## Data records
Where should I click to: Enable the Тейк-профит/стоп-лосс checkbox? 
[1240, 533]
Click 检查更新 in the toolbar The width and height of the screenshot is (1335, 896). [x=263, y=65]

--

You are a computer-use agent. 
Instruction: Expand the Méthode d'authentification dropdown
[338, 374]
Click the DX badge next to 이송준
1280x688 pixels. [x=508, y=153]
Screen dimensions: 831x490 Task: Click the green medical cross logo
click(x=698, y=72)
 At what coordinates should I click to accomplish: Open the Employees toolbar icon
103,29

## Task requirements
Output the material above exactly, but only from the line that carries "Where should I" through the line that carries "Click 检查更新 in".

## Solution for this exercise
Where should I click to: Enable the Тейк-профит/стоп-лосс checkbox? 
[1240, 533]
Click 检查更新 in the toolbar The width and height of the screenshot is (1335, 896). [x=263, y=65]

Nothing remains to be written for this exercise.